How many times did we hear those words growing up?
My sisters and I competed with each other for everything!
I remember frequently racing to the car to get the front seat and to the dinner table to get the seat by mom!
Obviously we picked up early that being first is best and last is worst. This was only reinforced as we got older and the results had emotional results. Getting picked last for a team at school didn’t just mean you didn’t get the benefits of being first, but it was a slam to the ego and made me feel like crap for a while.
Many times I doubt my abilities and worry that I’ll finish last when I enter a race. Sometimes it even keeps me from entering at all. But Tuesday during Girls on Track, I learned an important lesson from a girl.
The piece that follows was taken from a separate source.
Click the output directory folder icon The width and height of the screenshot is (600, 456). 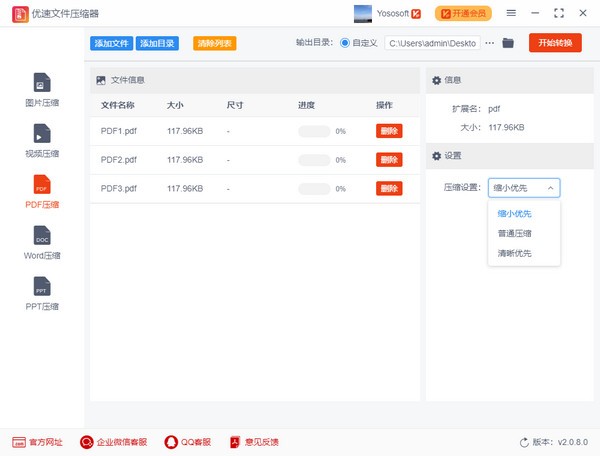[x=508, y=43]
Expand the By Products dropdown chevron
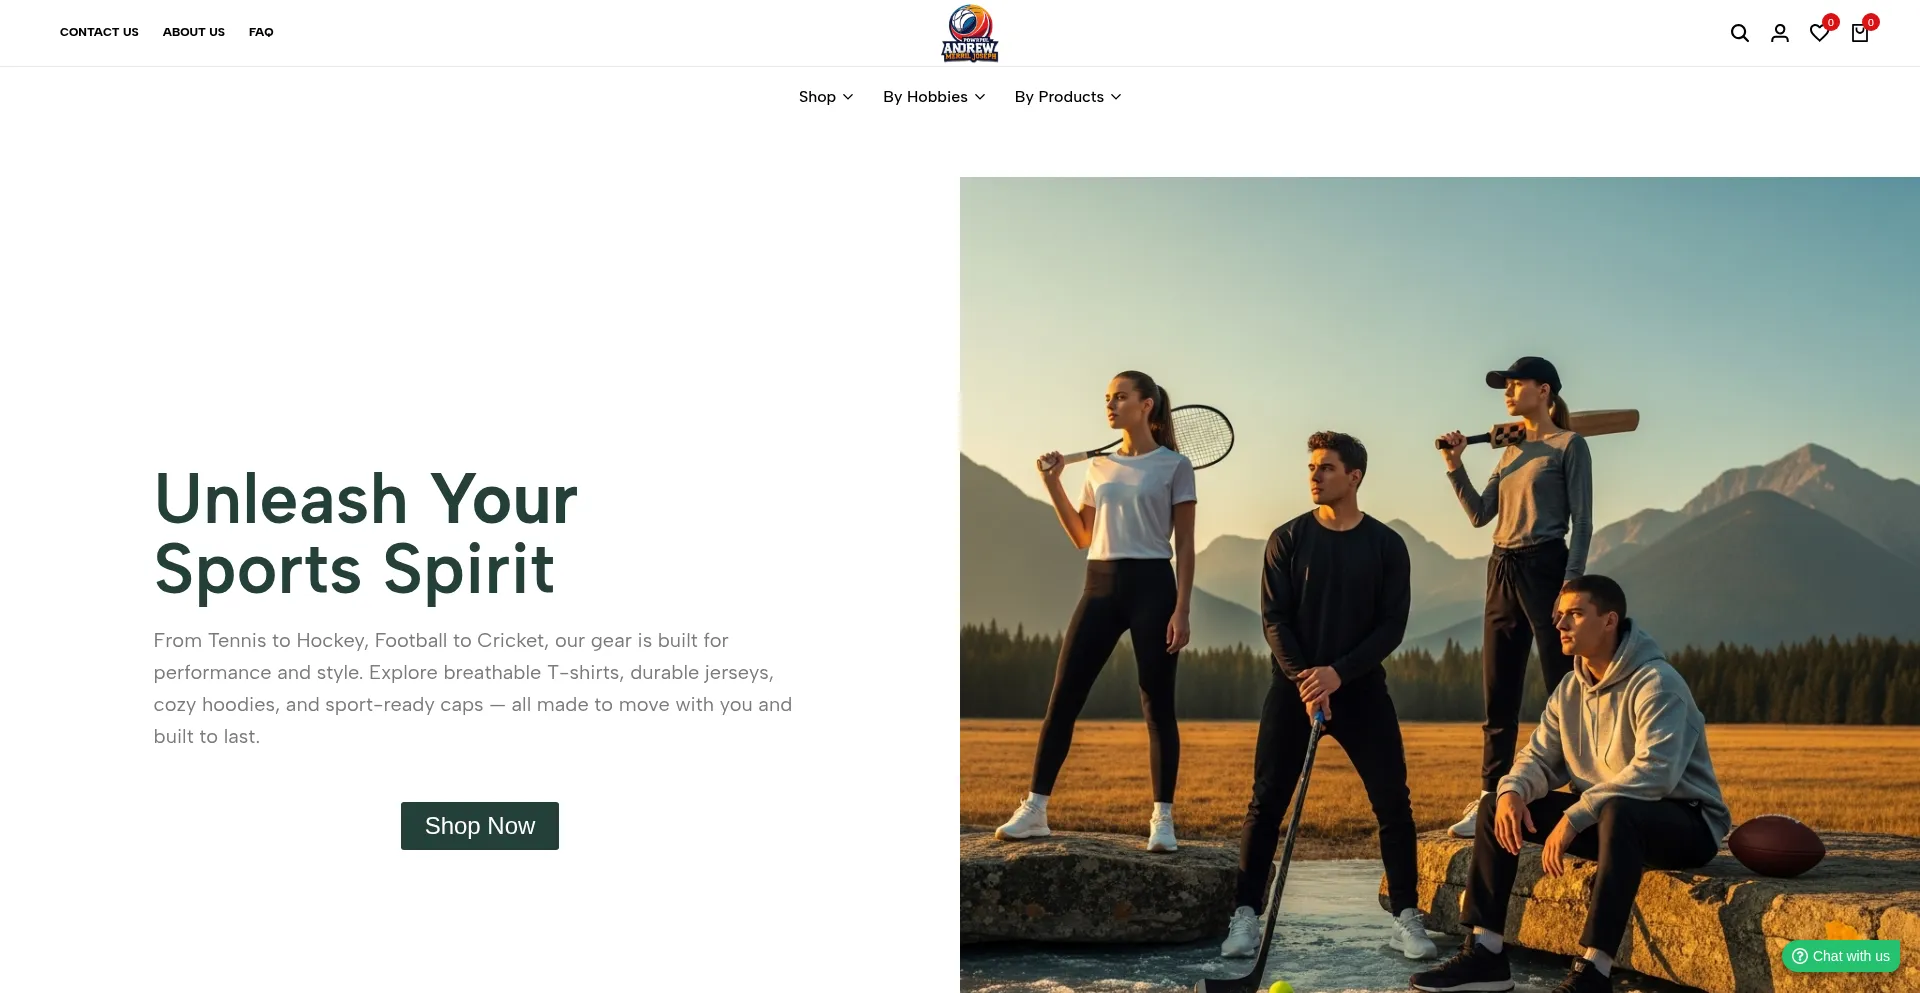This screenshot has width=1920, height=993. click(x=1116, y=97)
We were walking our cool down laps and chatting. She told me that last year she ran a 5k and finished last. My mind raced as I thought of the appropriate way to console her without crushing her spirit. I said something along the lines of “At least you were out there running, a lot of people don’t even try!” She responded with “It was fun being last because everyone was cheering when I finished!!”
What?? Had I heard correctly? It was FUN being last? Did this girl have a fever? Was she sick? I didn’t get it!
But the more I think about it, the more it dawned on me: Being last isn’t something to fear! As the 5/3 Riverbank Run draws near and my training has been spotty at best, I begin to think about dropping out. Why? I know I can finish the 15.5 miles of the course, so that isn’t it. It is because I don’t want to be last. Or even close to last. My pride was going to keep me from giving my best! Even if my best is running a little and walking a lot, there is no shame in that!
And if I am last? Brent will be there to cheer me on. I might be sweaty and tired, but I won’t be a rotten egg!